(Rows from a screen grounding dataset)
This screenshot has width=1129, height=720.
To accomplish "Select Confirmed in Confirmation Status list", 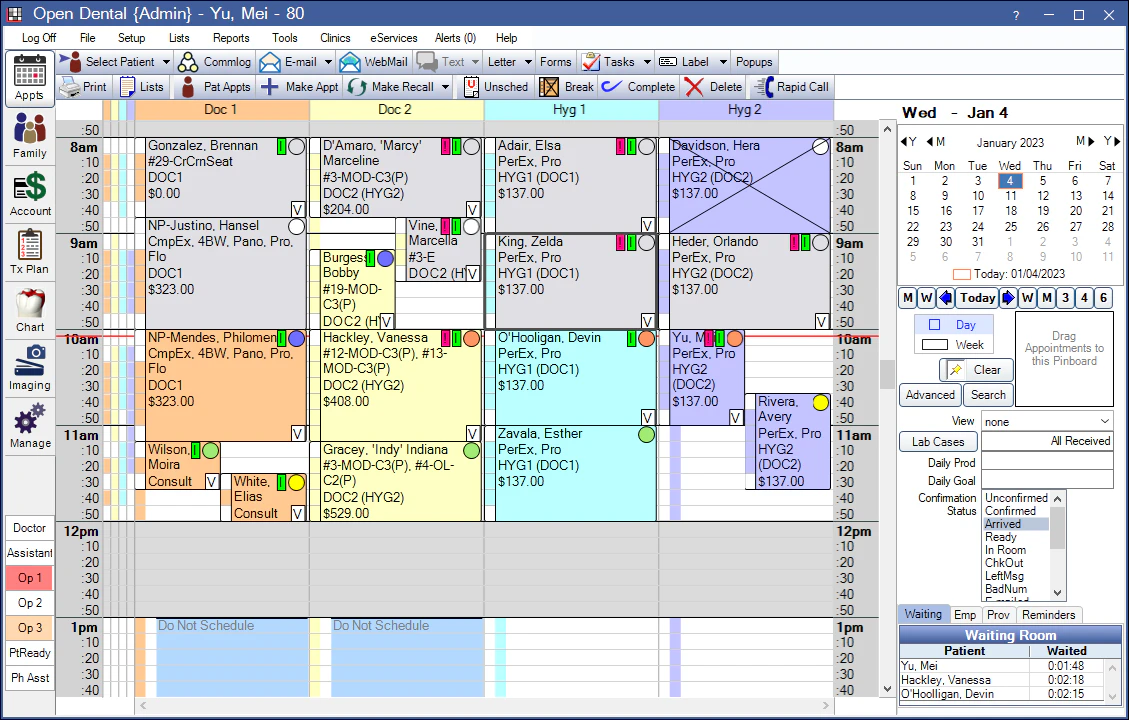I will coord(1010,510).
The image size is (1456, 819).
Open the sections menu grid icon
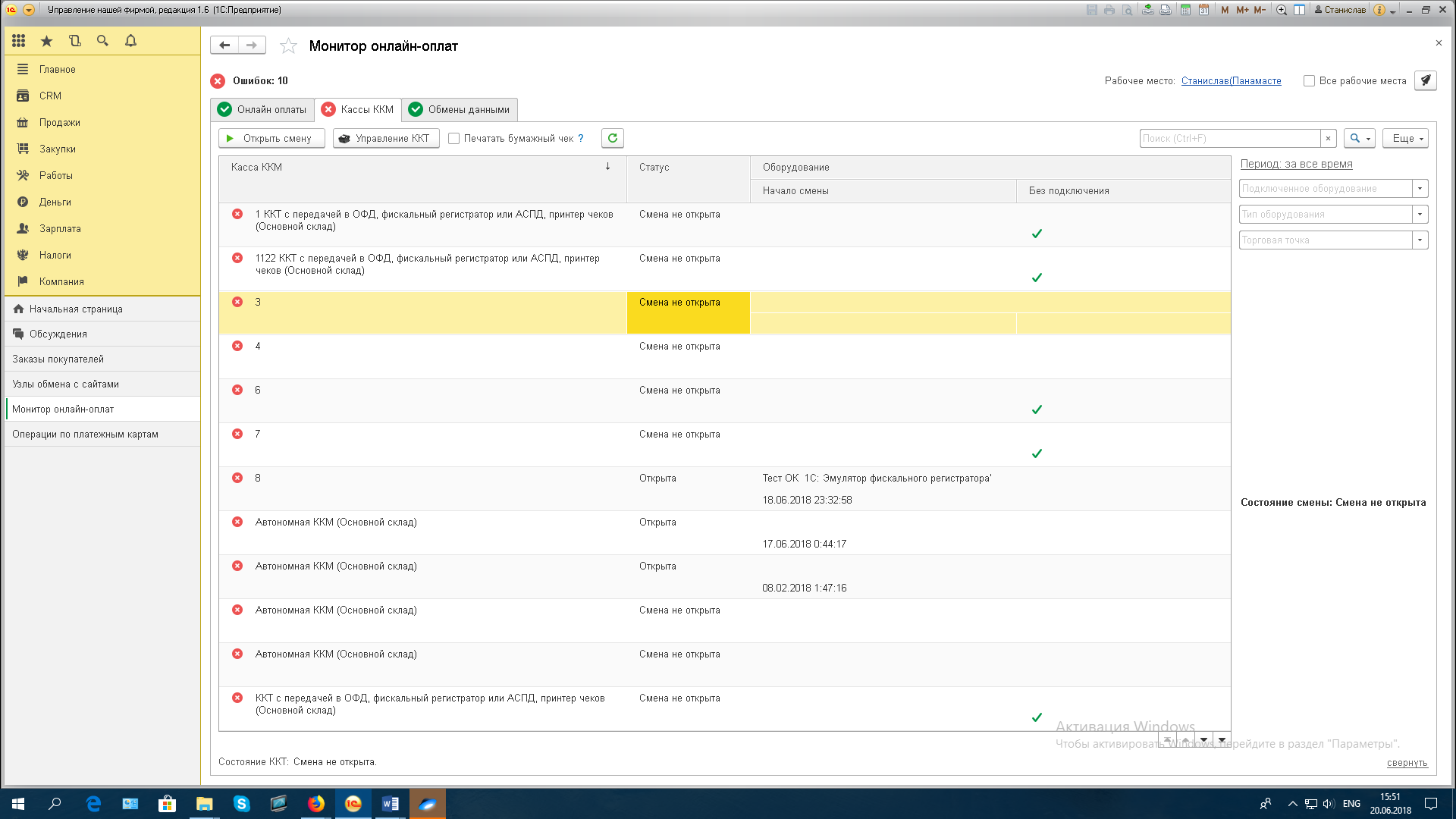point(19,41)
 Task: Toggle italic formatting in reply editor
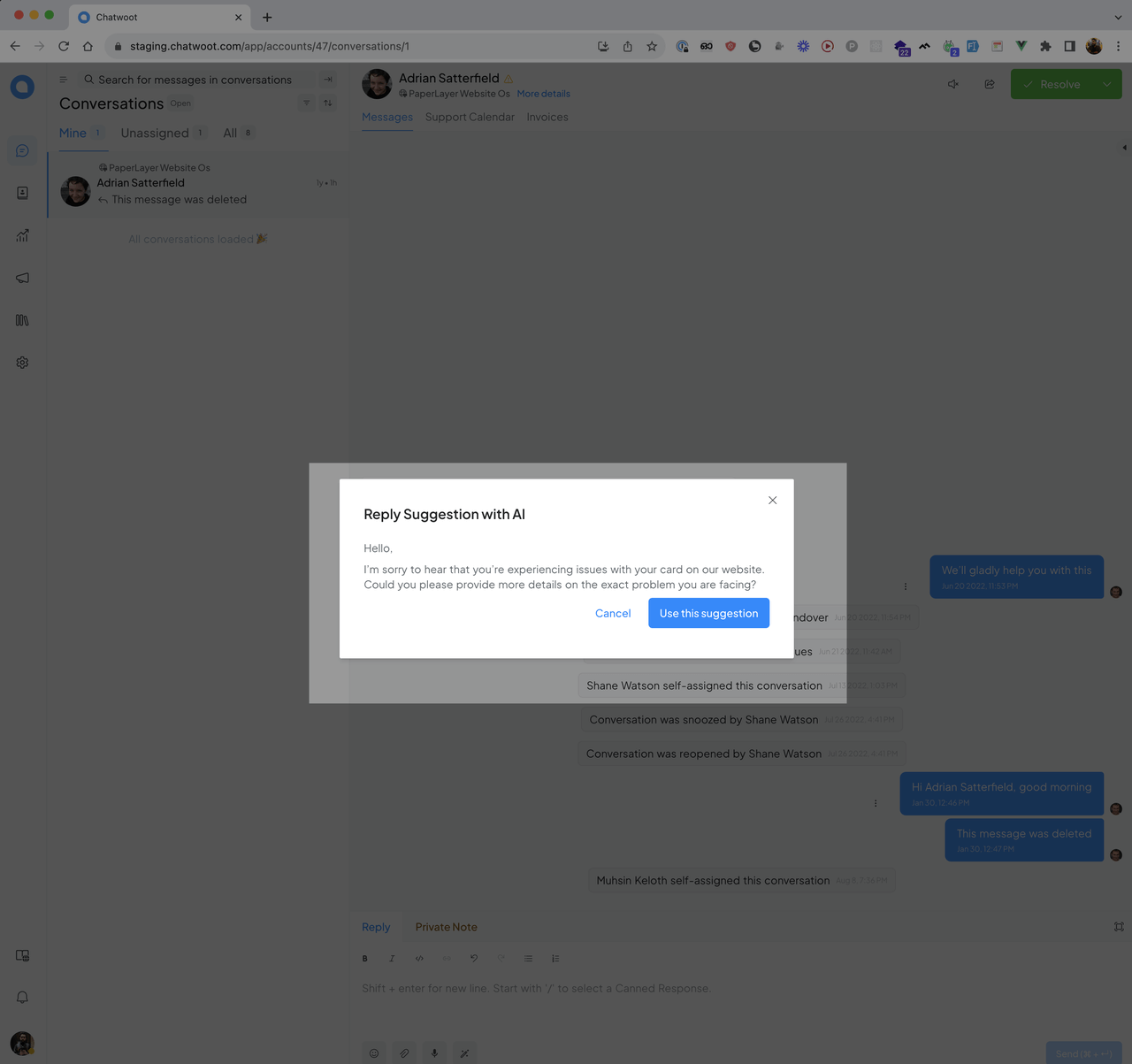pos(392,959)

- [Instructions for the task]: Please locate each line in the material above that contains the word "width", and copy those lines.

- [Solved exercise]:
This screenshot has width=1129, height=720.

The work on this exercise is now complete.